Programming Language Case Studies Can Be Deep
Rose Bohrer
TL;DR
This work argues that programming language pedagogy gains depth when it moves beyond a tour of languages or paradigms to a tour of humans, mediated by detailed case studies from the HCPL curriculum. It presents five deep case studies FLOW-MATIC, Processing, Twine, Torino, and C-Plus-Equality to illustrate how design foundations from social sciences and humanities inform PL theory and practice. The paper outlines HCPL s course structure, archetypes, and assessment model, and it discusses how case studies interweave with pedagogy, inclusivity, and open education. It further argues for treating actual historically situated languages as vehicles for rigorous analysis and design, rather than abstract features alone, thereby broadening access and deepening understanding of PL design.
Abstract
In the pedagogy of programming languages, one well-known course structure is to tour multiple languages as a means of touring paradigms. This tour-of-paradigms approach has long received criticism as lacking depth, distracting students from foundational issues in language theory and implementation. This paper argues for disentangling the idea of a tour-of-languages from the tour-of-paradigms.

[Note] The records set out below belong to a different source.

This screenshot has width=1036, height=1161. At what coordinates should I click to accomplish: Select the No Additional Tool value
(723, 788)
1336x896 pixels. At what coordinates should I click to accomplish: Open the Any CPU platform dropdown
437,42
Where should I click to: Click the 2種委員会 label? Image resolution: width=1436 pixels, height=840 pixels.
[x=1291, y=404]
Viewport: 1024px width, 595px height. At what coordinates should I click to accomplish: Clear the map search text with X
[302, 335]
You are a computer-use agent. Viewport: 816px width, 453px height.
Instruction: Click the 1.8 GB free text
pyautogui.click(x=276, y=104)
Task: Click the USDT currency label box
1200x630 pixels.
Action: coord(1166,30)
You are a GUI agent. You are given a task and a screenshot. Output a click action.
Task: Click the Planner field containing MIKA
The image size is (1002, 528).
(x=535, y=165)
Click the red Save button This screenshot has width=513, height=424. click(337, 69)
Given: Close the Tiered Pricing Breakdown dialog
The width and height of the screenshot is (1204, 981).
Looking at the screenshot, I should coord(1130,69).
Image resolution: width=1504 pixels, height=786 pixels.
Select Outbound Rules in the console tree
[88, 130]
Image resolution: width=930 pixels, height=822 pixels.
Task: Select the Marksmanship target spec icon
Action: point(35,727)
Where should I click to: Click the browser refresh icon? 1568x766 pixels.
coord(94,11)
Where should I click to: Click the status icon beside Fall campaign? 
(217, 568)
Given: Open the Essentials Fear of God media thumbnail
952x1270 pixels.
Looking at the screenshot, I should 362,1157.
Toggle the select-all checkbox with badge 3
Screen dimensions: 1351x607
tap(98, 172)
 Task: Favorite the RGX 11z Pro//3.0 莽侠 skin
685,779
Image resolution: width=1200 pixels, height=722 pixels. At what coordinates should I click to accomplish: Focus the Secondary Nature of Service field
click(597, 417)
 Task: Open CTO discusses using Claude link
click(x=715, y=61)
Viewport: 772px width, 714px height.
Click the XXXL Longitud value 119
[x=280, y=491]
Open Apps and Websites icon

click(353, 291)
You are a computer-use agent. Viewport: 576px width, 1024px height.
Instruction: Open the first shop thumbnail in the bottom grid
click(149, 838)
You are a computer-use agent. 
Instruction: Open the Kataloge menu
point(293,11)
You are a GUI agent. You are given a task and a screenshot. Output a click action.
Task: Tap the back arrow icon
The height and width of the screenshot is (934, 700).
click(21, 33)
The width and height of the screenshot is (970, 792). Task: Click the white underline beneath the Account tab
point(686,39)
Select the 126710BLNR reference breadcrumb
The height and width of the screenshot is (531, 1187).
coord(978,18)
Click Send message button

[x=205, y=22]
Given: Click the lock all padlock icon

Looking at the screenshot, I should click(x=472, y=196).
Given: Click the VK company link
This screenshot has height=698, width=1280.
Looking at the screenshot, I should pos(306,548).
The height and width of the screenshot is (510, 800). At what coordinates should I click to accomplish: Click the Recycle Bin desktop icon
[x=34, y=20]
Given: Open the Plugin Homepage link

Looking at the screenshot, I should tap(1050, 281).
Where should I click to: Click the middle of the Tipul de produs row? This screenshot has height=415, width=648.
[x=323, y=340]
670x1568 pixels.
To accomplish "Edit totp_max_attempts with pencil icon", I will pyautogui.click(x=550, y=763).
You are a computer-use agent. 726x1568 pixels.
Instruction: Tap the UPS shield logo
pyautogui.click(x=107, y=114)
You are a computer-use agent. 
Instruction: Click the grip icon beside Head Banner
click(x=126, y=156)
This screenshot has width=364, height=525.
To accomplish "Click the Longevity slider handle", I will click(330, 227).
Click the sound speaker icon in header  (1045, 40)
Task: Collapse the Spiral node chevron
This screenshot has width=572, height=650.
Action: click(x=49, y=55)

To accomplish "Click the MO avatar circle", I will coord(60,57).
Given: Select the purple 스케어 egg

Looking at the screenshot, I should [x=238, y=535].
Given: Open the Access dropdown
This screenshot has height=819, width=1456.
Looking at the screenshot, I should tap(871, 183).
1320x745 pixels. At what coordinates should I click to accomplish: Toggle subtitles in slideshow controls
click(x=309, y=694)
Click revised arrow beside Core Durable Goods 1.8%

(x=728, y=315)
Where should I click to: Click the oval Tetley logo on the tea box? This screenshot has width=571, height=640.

We make this argument by presenting, in depth, a series of case studies included in the Human-Centered Programming Languages curriculum. In this curriculum, case studies become deep, serving to tour the different intellectual foundations through which a scholar can approach programming languages, which one could call the tour-of-humans. In particular, the design aspect of programming languages has much to learn from the social sciences and humanities, yet these intellectual foundations would yield far fewer deep contributions if we did not permit them to employ case studies.